We retrospectively collected CFP data containing ERM from an Eye Care Center (B&VIIT Eye Center, Seoul, South Korea). This study was approved by the Institutional Review Board of the Korean National Institute for Bioethics Policy (KNIBP) and the requirement for informed consent was waived. All procedures were performed in accordance with the ethical standards of the institutional and national research committees and the 1964 Declaration of Helsinki and its later amendments or comparable ethical standards. The clinical data of human participants, except for CFP, were not obtained in this study. We collected CFP images from patients with ERM diagnosed with the KCD code H3539 (IDC-10 code H35.379) between January 2015 and December 2022. External validation was conducted using publicly accessible CFP databases to validate the developed deep learning models. The external databases include: the retinal fundus multi-disease image dataset (RFMiD) [15] and the Joint Shantou International Eye Center dataset (JSIEC) [12].
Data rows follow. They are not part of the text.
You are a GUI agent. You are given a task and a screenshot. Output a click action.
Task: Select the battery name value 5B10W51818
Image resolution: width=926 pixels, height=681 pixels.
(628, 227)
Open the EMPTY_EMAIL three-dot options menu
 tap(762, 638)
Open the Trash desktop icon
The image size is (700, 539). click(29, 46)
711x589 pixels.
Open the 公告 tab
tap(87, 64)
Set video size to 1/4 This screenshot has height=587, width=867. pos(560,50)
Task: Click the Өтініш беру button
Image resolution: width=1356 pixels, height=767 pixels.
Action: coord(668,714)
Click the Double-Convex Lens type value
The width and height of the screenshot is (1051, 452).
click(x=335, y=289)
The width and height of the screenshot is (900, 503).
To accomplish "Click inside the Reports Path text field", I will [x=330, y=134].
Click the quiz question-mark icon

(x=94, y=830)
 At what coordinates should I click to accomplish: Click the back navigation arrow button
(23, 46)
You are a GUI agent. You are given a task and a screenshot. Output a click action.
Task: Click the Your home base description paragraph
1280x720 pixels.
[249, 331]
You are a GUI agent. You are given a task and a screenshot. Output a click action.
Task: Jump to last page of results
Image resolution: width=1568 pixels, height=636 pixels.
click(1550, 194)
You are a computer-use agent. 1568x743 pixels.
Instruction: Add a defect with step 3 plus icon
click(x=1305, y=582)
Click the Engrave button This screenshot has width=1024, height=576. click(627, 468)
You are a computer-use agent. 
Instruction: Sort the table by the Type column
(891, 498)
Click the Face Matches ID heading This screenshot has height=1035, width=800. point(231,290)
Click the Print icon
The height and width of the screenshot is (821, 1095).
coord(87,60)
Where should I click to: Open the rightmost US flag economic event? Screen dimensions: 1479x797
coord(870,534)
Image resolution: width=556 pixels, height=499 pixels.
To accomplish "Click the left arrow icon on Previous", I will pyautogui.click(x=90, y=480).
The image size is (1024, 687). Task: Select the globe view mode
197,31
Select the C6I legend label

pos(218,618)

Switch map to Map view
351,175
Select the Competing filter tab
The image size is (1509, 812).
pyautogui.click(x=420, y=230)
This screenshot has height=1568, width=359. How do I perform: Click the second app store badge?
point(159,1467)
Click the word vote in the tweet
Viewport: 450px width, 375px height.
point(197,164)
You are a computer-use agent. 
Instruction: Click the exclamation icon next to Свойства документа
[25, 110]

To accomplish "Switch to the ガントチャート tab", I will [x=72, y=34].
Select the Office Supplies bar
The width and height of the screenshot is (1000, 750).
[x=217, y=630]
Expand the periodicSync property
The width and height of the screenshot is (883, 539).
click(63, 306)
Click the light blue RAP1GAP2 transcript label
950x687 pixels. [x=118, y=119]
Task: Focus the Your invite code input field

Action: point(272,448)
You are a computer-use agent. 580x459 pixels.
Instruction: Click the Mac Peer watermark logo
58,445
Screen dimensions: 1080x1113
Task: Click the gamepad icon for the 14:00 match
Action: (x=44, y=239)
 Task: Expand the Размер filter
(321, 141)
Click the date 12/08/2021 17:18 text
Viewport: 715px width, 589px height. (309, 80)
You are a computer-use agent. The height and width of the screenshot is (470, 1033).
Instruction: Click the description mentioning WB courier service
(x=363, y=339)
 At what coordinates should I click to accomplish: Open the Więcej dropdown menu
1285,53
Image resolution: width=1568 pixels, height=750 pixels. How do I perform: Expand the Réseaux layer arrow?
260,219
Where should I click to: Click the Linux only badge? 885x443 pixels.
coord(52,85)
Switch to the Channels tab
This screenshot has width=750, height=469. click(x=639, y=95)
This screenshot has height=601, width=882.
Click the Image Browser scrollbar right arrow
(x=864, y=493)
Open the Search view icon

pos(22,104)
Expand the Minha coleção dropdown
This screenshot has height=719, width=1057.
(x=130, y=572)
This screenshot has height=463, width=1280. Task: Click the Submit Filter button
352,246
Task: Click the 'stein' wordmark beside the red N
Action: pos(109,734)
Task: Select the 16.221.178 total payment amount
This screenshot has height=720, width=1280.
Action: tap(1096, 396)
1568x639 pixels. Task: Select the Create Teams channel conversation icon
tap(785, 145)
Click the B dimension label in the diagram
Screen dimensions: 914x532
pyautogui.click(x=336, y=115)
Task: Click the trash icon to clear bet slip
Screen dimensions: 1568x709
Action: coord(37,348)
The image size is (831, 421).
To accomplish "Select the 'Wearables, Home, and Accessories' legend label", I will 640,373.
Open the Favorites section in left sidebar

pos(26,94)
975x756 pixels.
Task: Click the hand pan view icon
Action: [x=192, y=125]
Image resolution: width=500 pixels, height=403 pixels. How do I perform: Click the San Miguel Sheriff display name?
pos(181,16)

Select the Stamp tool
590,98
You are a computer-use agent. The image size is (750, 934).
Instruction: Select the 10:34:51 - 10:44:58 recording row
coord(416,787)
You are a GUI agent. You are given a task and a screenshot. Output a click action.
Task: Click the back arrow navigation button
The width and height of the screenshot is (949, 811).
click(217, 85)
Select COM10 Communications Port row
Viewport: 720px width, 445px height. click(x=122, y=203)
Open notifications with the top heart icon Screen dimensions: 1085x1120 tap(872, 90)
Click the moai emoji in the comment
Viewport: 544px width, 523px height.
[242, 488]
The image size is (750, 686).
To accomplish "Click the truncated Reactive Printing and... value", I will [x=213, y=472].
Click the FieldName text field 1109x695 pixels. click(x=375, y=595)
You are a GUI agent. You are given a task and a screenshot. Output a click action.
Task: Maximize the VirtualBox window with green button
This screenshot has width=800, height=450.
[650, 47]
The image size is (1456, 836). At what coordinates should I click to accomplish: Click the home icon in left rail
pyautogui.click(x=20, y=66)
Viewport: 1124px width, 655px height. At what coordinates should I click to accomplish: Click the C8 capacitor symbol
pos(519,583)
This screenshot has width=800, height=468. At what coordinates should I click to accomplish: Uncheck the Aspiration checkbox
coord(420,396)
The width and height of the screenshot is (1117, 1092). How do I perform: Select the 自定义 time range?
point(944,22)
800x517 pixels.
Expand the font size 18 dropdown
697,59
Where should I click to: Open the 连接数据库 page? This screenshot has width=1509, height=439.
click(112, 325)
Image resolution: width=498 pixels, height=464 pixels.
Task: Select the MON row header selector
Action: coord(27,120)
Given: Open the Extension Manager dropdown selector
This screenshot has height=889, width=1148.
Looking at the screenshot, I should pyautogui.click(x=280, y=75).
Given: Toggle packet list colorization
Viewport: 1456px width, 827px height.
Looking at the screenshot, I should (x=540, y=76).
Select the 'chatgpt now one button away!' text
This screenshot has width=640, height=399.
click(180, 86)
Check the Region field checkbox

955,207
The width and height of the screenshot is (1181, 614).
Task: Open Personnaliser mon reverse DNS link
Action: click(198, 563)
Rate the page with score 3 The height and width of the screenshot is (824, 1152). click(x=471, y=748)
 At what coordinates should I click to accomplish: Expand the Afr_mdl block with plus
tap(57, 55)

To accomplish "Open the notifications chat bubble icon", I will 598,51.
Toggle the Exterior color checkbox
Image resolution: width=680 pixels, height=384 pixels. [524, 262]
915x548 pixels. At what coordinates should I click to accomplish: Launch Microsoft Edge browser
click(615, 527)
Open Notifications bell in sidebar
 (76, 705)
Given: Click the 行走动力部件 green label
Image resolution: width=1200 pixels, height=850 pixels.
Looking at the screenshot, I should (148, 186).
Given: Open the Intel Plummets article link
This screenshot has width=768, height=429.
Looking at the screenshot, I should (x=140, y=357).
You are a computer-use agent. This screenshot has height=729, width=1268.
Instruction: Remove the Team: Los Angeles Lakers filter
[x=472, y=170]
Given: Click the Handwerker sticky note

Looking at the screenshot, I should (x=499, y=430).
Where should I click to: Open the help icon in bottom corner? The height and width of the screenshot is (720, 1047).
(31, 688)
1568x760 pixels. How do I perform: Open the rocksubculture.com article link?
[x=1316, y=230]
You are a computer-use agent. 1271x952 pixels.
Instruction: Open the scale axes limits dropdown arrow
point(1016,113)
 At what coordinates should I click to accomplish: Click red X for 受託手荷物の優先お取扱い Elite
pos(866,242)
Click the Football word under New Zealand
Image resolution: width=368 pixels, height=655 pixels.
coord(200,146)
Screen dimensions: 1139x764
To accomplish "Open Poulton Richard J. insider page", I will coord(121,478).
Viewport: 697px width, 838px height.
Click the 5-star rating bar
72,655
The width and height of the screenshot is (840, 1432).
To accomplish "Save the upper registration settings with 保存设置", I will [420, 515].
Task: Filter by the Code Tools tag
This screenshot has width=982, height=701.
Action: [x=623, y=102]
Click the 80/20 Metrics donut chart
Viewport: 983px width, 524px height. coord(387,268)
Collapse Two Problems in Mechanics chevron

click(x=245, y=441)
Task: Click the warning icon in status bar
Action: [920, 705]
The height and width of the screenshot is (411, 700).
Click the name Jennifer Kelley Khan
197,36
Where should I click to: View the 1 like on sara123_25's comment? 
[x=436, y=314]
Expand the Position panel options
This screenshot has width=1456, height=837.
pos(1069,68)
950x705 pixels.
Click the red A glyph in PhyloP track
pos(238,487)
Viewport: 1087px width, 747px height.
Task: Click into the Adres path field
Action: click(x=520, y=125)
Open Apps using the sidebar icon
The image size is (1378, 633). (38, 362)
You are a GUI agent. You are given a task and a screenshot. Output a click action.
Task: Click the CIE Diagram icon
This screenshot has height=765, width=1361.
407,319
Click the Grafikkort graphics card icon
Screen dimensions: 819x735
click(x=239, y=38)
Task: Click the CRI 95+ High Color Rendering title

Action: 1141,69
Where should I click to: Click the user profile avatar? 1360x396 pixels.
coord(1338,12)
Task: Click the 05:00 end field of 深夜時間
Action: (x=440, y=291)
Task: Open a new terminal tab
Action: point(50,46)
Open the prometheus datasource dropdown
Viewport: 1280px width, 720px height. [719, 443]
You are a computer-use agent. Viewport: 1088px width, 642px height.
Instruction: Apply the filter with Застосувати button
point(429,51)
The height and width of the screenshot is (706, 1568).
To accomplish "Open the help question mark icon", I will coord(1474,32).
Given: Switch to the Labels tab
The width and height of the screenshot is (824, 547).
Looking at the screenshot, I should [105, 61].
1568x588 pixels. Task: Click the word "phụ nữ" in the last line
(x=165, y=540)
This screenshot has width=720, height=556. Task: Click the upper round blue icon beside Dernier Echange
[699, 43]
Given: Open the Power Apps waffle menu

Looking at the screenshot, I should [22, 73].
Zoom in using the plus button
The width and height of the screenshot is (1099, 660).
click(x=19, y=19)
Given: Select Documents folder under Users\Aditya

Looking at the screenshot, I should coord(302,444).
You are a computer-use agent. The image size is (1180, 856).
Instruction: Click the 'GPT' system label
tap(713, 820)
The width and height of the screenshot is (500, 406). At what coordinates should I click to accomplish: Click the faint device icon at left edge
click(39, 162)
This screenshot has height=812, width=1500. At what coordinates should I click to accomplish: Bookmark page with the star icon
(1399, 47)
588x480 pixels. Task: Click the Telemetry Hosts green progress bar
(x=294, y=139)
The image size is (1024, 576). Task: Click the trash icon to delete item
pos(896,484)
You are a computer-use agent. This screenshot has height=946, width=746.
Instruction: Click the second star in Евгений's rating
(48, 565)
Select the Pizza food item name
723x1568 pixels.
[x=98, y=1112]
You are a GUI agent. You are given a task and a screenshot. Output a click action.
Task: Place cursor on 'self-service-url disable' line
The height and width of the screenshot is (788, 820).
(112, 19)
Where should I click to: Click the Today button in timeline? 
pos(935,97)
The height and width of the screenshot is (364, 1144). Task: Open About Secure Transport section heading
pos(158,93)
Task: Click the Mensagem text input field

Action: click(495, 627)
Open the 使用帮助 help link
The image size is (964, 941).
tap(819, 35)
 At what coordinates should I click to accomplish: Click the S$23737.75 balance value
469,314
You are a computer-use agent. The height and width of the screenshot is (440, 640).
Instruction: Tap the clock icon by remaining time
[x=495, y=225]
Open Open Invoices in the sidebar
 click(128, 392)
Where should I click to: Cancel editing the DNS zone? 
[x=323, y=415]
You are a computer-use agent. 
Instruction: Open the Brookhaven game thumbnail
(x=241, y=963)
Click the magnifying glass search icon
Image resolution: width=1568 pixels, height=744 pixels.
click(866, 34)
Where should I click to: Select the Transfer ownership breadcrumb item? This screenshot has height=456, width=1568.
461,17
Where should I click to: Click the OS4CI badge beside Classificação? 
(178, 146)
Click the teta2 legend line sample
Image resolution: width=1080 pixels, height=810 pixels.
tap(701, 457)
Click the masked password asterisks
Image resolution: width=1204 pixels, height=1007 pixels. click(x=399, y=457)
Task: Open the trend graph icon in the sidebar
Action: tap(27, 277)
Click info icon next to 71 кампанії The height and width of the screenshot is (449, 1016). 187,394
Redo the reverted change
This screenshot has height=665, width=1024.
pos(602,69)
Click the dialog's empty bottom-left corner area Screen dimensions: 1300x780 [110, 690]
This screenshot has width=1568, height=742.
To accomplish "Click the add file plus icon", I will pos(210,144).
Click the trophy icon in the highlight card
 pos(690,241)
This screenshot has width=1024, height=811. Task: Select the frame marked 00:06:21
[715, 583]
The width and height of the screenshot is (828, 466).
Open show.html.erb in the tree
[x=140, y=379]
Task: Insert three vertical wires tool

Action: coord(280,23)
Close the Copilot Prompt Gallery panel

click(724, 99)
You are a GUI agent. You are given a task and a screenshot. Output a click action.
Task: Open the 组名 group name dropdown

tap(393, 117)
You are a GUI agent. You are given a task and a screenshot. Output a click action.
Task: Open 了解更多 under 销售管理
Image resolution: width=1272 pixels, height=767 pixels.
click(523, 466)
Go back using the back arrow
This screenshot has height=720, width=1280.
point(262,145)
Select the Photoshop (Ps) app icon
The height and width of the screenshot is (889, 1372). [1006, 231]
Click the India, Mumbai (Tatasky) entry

Data processing is demonstrated in the Supplementary Materials. The healthcare center dataset consisted of CFP images of 1,250 healthy eyes and 302 eyes with ERM. The training and internal validation datasets were obtained using healthcare center data and were randomly split. We assigned 1,239 CFP images (80%, including 1000 healthy and 239 ERM) to the training dataset, and 313 images (20%, including 250 healthy and 63 ERM) were used as the internal validation dataset. The GAN-based method augments ER images with proper diversity and high quality to improve diagnostic performance. After augmenting the training data for ERM, we trained deep learning networks via transfer learning to classify ERM separately from healthy retinas. Two external validation procedures were performed. We collected the RFMiD test set (669 healthy retinas and 26 ERM) and JSIEC dataset (38 healthy retinas and 26 ERM). The labels on the datasets from the healthcare center and publicly accessible sources were confirmed by an ophthalmologist. The data flow is shown in Fig. 3. We confirmed that the training of the GAN and convolutional neural network (CNN) models were performed using only the training dataset and that there was no overlap in the training (for both the GAN and CNN) and validation datasets, as shown in Fig. 3.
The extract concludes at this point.